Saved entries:
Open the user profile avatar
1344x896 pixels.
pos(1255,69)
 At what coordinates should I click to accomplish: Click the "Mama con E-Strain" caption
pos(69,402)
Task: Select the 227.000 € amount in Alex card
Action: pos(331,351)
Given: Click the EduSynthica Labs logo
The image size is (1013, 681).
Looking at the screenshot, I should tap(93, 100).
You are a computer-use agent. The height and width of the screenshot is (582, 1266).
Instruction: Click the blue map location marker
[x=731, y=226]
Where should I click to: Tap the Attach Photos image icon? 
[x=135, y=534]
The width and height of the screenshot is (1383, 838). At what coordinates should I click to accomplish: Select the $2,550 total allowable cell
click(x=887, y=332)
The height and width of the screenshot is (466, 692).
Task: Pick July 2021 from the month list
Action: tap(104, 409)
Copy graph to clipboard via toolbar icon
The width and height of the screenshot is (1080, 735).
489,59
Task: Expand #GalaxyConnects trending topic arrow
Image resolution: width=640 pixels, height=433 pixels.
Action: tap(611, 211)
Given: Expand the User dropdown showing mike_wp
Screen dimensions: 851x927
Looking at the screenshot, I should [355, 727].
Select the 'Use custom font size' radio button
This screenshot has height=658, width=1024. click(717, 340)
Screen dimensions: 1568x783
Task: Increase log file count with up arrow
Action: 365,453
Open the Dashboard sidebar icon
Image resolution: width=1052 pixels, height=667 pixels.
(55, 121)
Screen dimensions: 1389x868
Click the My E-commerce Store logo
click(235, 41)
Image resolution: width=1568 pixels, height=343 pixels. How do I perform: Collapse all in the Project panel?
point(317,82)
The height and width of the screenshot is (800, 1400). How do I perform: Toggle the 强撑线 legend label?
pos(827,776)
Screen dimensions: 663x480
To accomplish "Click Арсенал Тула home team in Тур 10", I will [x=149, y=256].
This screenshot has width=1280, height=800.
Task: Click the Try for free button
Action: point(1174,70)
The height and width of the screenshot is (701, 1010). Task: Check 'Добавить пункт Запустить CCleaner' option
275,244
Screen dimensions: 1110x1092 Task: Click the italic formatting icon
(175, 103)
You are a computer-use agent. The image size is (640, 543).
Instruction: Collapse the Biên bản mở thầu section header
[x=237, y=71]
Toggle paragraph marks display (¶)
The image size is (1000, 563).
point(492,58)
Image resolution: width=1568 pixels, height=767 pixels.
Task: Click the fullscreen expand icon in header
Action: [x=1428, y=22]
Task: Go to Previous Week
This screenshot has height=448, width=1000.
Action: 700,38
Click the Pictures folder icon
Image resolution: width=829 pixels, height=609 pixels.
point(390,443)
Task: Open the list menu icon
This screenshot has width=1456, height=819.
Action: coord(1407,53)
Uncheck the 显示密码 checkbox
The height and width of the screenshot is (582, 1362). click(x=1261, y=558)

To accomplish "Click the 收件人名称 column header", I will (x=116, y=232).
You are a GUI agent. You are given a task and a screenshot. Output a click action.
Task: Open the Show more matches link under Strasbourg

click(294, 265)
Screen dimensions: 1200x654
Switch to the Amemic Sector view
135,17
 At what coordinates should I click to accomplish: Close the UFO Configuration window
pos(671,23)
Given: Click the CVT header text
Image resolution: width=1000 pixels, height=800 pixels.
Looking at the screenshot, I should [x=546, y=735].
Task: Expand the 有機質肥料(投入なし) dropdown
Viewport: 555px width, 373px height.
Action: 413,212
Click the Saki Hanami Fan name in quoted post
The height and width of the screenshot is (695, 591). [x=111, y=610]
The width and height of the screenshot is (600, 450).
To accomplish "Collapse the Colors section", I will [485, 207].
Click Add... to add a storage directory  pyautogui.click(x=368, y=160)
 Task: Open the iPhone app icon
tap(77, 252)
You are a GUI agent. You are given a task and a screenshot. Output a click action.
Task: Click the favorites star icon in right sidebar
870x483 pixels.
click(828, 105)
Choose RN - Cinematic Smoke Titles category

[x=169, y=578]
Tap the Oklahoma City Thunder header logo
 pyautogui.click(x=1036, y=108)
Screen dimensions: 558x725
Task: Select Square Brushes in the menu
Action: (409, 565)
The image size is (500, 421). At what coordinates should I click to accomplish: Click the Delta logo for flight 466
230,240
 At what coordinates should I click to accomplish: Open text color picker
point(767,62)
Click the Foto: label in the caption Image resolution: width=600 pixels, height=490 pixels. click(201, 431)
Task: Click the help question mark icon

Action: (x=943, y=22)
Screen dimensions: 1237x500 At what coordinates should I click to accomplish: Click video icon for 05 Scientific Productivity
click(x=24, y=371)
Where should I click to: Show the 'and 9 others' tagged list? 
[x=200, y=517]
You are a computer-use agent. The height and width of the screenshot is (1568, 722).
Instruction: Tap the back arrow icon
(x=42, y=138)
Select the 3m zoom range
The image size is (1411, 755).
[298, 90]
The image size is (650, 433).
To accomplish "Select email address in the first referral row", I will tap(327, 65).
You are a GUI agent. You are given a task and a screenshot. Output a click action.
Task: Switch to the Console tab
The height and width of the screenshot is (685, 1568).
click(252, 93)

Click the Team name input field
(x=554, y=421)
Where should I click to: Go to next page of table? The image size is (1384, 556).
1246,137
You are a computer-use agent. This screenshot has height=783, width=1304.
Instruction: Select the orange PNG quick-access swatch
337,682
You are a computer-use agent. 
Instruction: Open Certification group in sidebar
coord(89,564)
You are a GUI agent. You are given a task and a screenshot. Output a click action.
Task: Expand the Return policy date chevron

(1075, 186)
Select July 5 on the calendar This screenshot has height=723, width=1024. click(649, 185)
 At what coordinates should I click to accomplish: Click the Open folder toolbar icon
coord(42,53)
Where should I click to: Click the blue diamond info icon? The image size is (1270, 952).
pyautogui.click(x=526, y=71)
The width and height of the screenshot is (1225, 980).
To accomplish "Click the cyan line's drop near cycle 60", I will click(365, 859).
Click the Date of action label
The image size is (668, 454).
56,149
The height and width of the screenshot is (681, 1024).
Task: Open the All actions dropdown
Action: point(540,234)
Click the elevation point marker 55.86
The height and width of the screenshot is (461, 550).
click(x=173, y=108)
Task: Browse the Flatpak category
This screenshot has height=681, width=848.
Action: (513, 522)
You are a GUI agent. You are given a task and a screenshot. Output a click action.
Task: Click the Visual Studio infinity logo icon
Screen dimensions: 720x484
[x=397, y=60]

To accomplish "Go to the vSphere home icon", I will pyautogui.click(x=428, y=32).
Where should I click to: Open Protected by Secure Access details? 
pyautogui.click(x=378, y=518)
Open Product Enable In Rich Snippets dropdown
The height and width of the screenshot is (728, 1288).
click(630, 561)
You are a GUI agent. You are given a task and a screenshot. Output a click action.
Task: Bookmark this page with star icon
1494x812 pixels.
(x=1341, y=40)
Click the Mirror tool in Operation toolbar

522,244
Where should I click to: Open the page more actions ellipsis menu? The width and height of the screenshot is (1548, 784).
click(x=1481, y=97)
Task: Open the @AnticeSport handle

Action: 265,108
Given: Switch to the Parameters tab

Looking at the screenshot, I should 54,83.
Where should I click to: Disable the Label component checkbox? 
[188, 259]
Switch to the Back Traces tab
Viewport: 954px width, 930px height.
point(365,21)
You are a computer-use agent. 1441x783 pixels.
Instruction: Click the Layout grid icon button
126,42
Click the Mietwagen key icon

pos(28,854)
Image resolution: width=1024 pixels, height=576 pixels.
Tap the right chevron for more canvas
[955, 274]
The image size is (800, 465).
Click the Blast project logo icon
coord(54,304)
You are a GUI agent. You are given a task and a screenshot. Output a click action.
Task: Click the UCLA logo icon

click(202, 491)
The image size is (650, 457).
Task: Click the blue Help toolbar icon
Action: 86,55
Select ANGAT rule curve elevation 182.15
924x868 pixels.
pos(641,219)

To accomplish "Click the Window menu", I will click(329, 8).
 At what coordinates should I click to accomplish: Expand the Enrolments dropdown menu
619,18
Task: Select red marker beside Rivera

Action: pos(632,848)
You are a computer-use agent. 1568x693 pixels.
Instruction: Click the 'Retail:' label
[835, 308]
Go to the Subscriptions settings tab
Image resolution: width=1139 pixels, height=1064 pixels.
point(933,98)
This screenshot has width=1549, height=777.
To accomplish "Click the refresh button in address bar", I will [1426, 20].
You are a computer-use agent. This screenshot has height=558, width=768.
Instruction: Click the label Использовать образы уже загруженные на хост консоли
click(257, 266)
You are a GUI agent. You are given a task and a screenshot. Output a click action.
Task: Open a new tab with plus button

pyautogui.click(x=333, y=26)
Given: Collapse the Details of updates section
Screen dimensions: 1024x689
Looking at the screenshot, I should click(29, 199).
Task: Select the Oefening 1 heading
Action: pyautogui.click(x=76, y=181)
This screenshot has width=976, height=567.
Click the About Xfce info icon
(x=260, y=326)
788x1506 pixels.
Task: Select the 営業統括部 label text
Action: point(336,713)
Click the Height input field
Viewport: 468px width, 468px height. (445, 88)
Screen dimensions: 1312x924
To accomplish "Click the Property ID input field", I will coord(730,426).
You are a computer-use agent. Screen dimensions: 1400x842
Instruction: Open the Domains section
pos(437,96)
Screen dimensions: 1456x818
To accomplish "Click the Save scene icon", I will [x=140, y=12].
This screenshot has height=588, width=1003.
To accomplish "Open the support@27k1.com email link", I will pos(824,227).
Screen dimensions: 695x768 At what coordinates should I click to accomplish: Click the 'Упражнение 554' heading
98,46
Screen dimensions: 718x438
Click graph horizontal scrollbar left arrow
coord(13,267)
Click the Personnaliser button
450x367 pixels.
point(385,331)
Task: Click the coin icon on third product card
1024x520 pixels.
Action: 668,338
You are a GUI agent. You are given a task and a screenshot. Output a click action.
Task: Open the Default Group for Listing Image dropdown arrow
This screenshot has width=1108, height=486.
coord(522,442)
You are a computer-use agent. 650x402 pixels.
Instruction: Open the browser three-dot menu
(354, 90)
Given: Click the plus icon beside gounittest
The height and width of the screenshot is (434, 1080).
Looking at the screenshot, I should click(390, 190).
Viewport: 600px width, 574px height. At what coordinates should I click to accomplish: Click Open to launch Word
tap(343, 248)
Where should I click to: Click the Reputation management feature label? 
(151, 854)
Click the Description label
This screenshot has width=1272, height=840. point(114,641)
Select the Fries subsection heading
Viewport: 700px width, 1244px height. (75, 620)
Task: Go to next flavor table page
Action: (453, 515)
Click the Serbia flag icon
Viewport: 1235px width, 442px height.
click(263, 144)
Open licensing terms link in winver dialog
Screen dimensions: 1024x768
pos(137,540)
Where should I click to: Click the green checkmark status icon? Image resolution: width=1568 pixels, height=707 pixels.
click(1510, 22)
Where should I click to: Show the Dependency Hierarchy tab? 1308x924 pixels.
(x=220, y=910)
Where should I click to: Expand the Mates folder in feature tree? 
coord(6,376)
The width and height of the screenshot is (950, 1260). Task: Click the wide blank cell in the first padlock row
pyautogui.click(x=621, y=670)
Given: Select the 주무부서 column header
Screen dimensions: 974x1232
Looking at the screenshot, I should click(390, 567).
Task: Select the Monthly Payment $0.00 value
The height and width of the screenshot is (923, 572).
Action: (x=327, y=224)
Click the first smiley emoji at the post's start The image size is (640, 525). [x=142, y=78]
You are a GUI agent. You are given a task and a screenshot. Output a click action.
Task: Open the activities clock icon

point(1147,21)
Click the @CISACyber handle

*Aim of the exercise*
Could you copy every line from the records that has "address" in it?

*Response to the exercise*
To accomplish "Select email address in the first referral row", I will tap(327, 65).
To accomplish "Click the refresh button in address bar", I will [1426, 20].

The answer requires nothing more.